Source text.
-- START --

From: "Darrick J. Wong" <darrick.wong@oracle.com>
To: Dave Chinner <david@fromorbit.com>
Cc: linux-xfs@vger.kernel.org, bfoster@redhat.com
Subject: Re: [PATCH 3/3] xfs: periodically relog deferred intent items
Date: Sun, 27 Sep 2020 16:30:25 -0700 [thread overview]
Message-ID: <20200927233025.GA49547@magnolia> (raw)
In-Reply-To: <20200927230823.GA14422@dread.disaster.area>
On Mon, Sep 28, 2020 at 09:08:23AM +1000, Dave Chinner wrote:
> On Tue, Sep 22, 2020 at 10:33:19PM -0700, Darrick J. Wong wrote:
> > From: Darrick J. Wong <darrick.wong@oracle.com>
> >
> > There's a subtle design flaw in the deferred log item code that can lead
> > to pinning the log tail. Taking up the defer ops chain examples from
> > the previous commit, we can get trapped in sequences like this:
> >
> > Caller hands us a transaction t0 with D0-D3 attached. The defer ops
> > chain will look like the following if the transaction rolls succeed:
> >
> > t1: D0(t0), D1(t0), D2(t0), D3(t0)

-- END --

What you need to do.
**A)** In the email about relogging deferred intent items, rewrite the paragraph beginning "There's a subtle design flaw" more briefly while keeping its main facts.
**B)** Continue the email about relogging deferred intent items, starting after its last line.

Given data.
-- START --

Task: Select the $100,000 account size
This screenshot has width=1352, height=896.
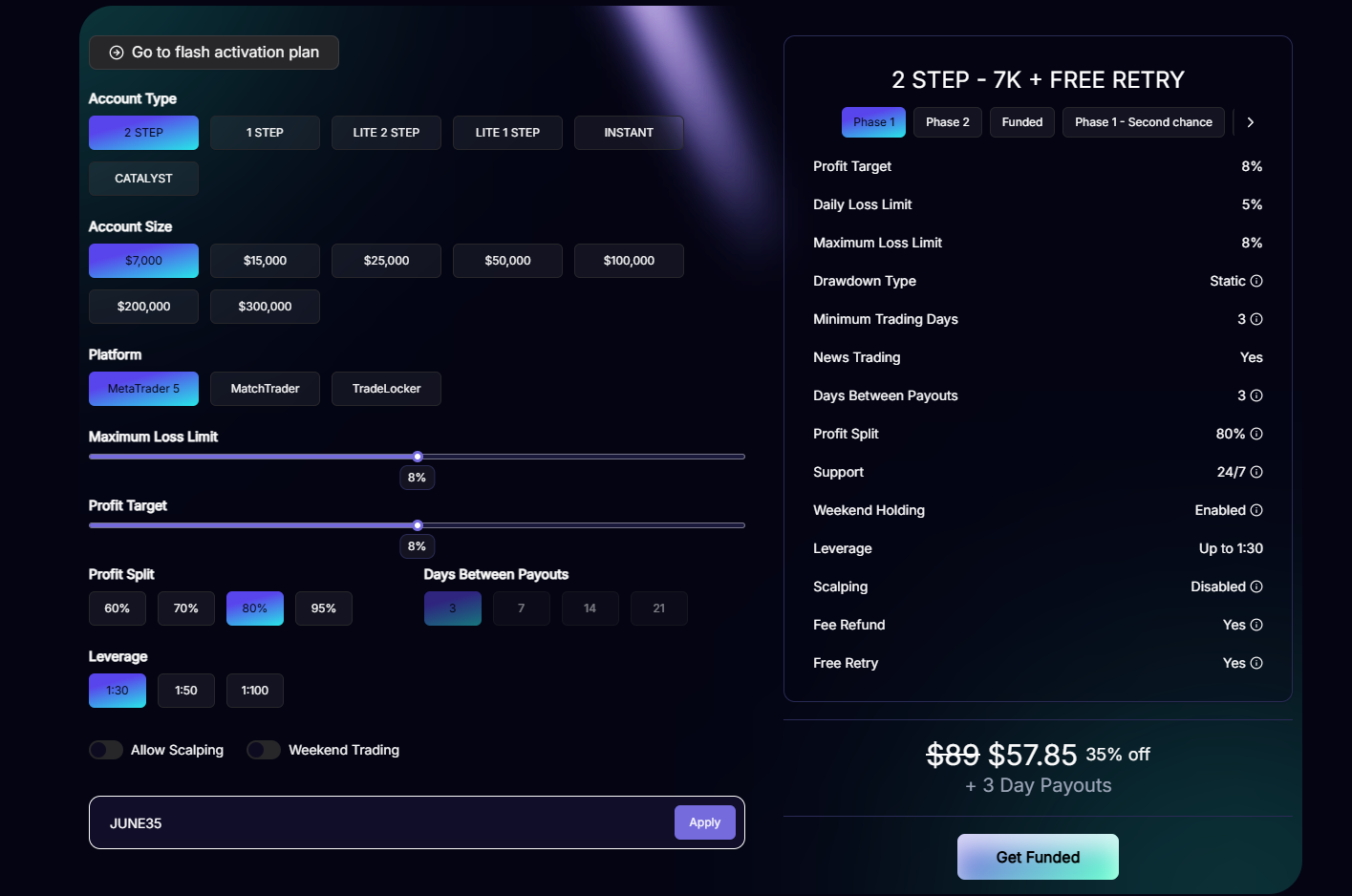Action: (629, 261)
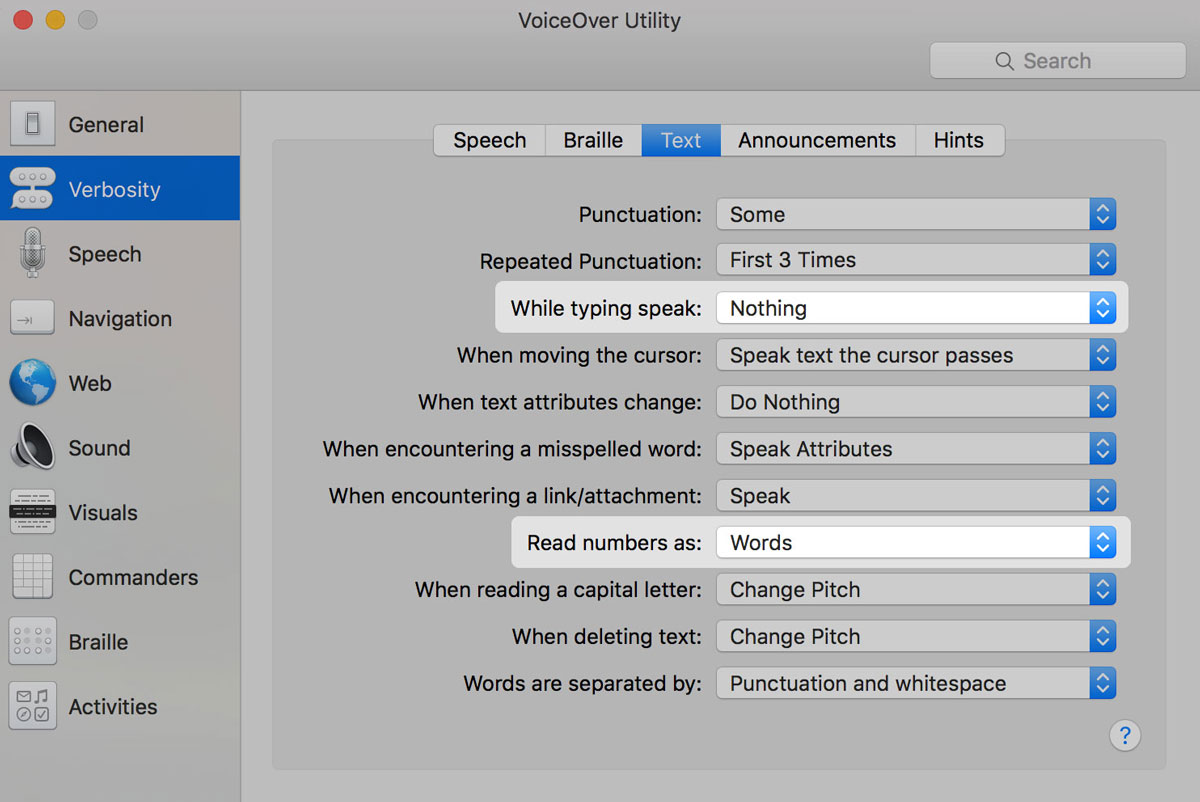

-- END --

Expected outputs.
**A)** A subtle design flaw in the deferred log item code can pin the log tail. The defer ops chain examples from the previous commit show how this can get trapped in sequences like the following.

**B)**
> > t2: d4(t1), d5(t1), D1(t0), D2(t0), D3(t0)
> > t3: d5(t1), D1(t0), D2(t0), D3(t0)
> > ...
> > t9: d9(t7), D3(t0)
> > t10: D3(t0)
> > t11: d10(t10), d11(t10)
> > t12: d11(t10)
> >
> > In transaction 9, we finish d9 and try to roll to t10 while holding onto
> > an intent item for D3 that we logged in t0.
> >
> > The previous commit changed the order in which we place new defer ops in
> > the defer ops processing chain to reduce the maximum chain length. Now
> > make xfs_defer_finish_noroll capable of relogging the entire chain
> > periodically so that we can always move the log tail forward. Most
> > chains will never get relogged, except for operations that generate very
> > long chains (large extents containing many blocks with different sharing
> > levels) or are on filesystems with small logs and a lot of ongoing
> > metadata updates.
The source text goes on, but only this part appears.